TEKS SUMBER
□ □ □

SECARIK surat dilambai-lambaikan Menteri Koordinator Politik dan Keamanan Susilo Bambang Yudhoyono kepada wartawan di kantor Medan Merdeka Barat, Jakarta, Kamis pekan lalu. Pengirimnya Martin Griffiths, Ketua Henry Dunant Center (HDC)—lembaga internasional yang menjembatani perundingan damai antara Indonesia dan Gerakan Aceh Merdeka (GAM).
Griffiths membawa kabar tak sedap. Seorang utusan yang ia kirim khusus untuk bertemu dengan pemimpin GAM di Stockholm, Swedia, ternyata pulang dengan tangan hampa. Sejak saat itu, ia memastikan, GAM tak akan menghadiri perundingan Joint Council untuk membahas perkembangan persetujuan damai di Aceh. Joint Council sedianya beranggotakan perwakilan Indonesia, GAM, dan HDC.
Surat Griffiths menjadi perkara penting. Menteri Susilo langsung saja menyimpulkan bahwa GAM memang tak punya iktikad baik untuk mencari solusi damai di Aceh. Karena itu, ”Pemerintah tengah menyiapkan operasi militer dalam skala besar untuk menyelesaikan konflik separatis di Aceh,” katanya tegas. Jelas ini berita buruk bagi mereka yang mencari perdamaian di Tanah Rencong: Jakarta sudah bulat tekad akan menyerbu Aceh.
Sebelumnya, militer telah memberi isyarat lampu kuning. Kepala Staf Angkatan Darat Jenderal Ryamizard Ryacudu berkeras bahwa tindakan GAM tak bisa didiamkan. Ia berkali-kali mengkritik Joint Security Committee (JSC) atau Komite Keamanan Bersama yang tak mampu mengatasi situasi di lapangan, termasuk mendiamkan pelbagai pelanggaran akibat ulah gerakan bersenjata yang menginginkan kemerdekaan Aceh itu. JSC dibentuk berisikan wakil kedua pihak dan HDC, yang mengawasi proses perdamaian.
Kini Jakarta kompak seia sekata. ”Kami telah menyiapkan plan B jika mereka terus berkhianat,” kata Menteri Pertahanan Matori Abdul Djalil. Presiden Megawati memberikan restu. Wakil Presiden Hamzah Haz dan Ketua MPR Amien Rais pun ikut memberikan dukungan. Pekan ini, sebuah rapat kabinet terbatas rencananya akan digelar di Istana Negara. Dalam rapat itu, Panglima TNI Jenderal Endriartono Sutarto akan memaparkan rencana tentara menyerbu Aceh.
Para petinggi di Pejambon juga berteriak. Kantor Departemen Luar Negeri—pihak yang selama ini optimistis dengan perundingan damai—ikut-ikutan angkat tangan. Mereka menganalisis, kecil kemungkinan perjanjian itu bisa dilaksanakan kembali. ”Operasi militer di Aceh memang jalan terbaik untuk penyelesaian masalah Aceh,” kata juru runding utama Indonesia dalam pertemuan Jenewa, Wiryono Sastrohandojo.

□ □ □

(Catatan)
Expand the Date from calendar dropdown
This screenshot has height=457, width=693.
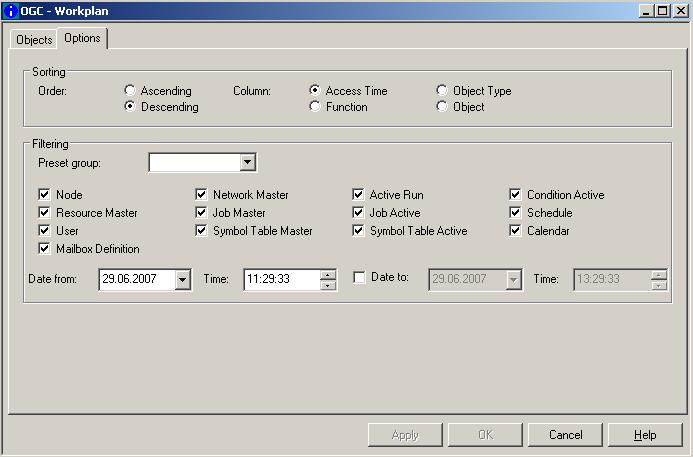[x=182, y=280]
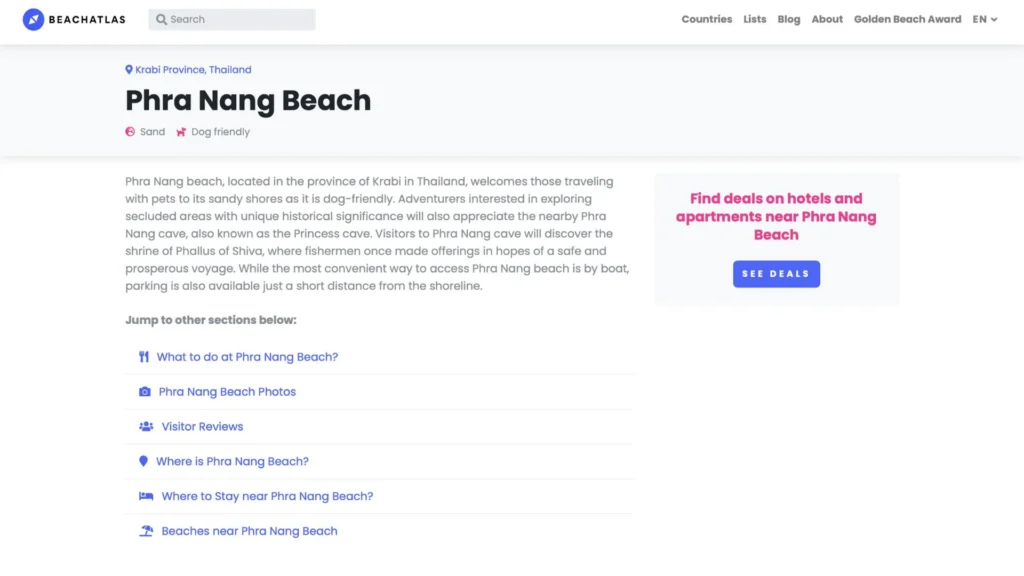Open the Blog page from navigation
This screenshot has width=1024, height=576.
point(789,19)
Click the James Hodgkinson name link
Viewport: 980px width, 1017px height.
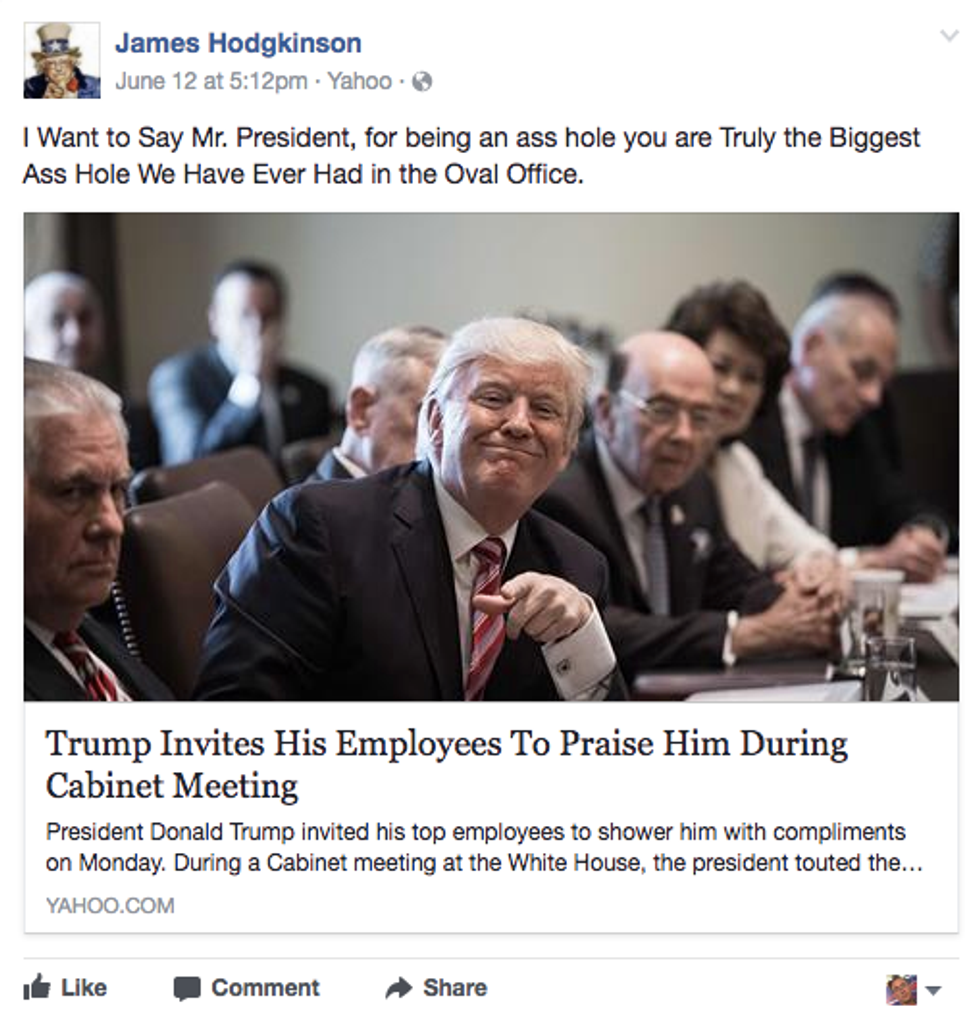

□ □ □

SOAL DAN TUGAS
(1) Dalam teks berita tentang Aceh, siapa pengirim surat yang dilambai-lambaikan Susilo Bambang Yudhoyono kepada wartawan?
(2) Tolong salin ulang bagian teks berita tentang Aceh yang diawali kata-kata yang memuat "Kini Jakarta kompak" dan diakhiri dengan "Jenewa, Wiryono Sastrohandojo.".
(3) Teruskan teks berita tentang Aceh, mulai sesudah kalimat terakhirnya.

JAWABAN SETIAP TUGAS
(1) Martin Griffiths, Ketua Henry Dunant Center (HDC).

(2)
Kini Jakarta kompak seia sekata. ”Kami telah menyiapkan plan B jika mereka terus berkhianat,” kata Menteri Pertahanan Matori Abdul Djalil. Presiden Megawati memberikan restu. Wakil Presiden Hamzah Haz dan Ketua MPR Amien Rais pun ikut memberikan dukungan. Pekan ini, sebuah rapat kabinet terbatas rencananya akan digelar di Istana Negara. Dalam rapat itu, Panglima TNI Jenderal Endriartono Sutarto akan memaparkan rencana tentara menyerbu Aceh.
Para petinggi di Pejambon juga berteriak. Kantor Departemen Luar Negeri—pihak yang selama ini optimistis dengan perundingan damai—ikut-ikutan angkat tangan. Mereka menganalisis, kecil kemungkinan perjanjian itu bisa dilaksanakan kembali. ”Operasi militer di Aceh memang jalan terbaik untuk penyelesaian masalah Aceh,” kata juru runding utama Indonesia dalam pertemuan Jenewa, Wiryono Sastrohandojo.

(3)
Sikap Markas Besar TNI juga bulat. Cilangkap tampaknya sudah tak tahan lagi dengan sikap GAM. Di mata tentara, dosa mereka sudah bertumpuk. Gerakan yang menghendaki kemerdekaan Aceh itu dituding memeras warga dengan dalih menarik pajak negara (lihat Pajak di Sana, Upeti di Sini). Setelah perundingan ”penghentian permusuhan” diteken pada 9 Desember 2002 lalu, GAM dianggap curang. Mereka menolak menggudangkan senjata dan malah tetap mengkampanyekan kemerdekaan Aceh. Mereka juga dituding terus menambah pasukan ketika masa damai tengah berlangsung.
Sejatinya ini polemik yang tak berkesudahan. Ada juga kendala teknis. Soal penggudangan senjata, misalnya. GAM menilai perlucutan senjata hanya akan dilakukan bersamaan dengan relokasi tentara oleh TNI dan Polri. Proses demiliterisasi itu menurut jadwal mestinya sudah dilakukan pada 9 Februari lalu. Tapi, menurut Ketua Komite Keamanan Bersama Mayor Jenderal Thanongsuk Tuvinun, kedua pihak masih saling menunggu. ”Tenggatnya adalah 9 Juli 2003. Saya berharap, sebelum batas waktu itu, semuanya sudah selesai,” kata perwira militer asal Thailand itu. Saat ini relokasi TNI baru dalam tahap presentasi.
Isi perundingan damai tak bulat dipahami. Kedua pihak bersilang tafsir tentang butir-butir dokumen Jenewa. GAM menghendaki akhir perundingan damai berujung pada kemerdekaan Aceh. Sebaliknya, Jakarta menghendaki otonomi khusus. Padahal, dalam traktat Jenewa, tak sedikit pun disinggung soal ke ujung proses damai ini. Artinya, kedua pihak berhak untuk tetap dalam pandangannya sendiri-sendiri.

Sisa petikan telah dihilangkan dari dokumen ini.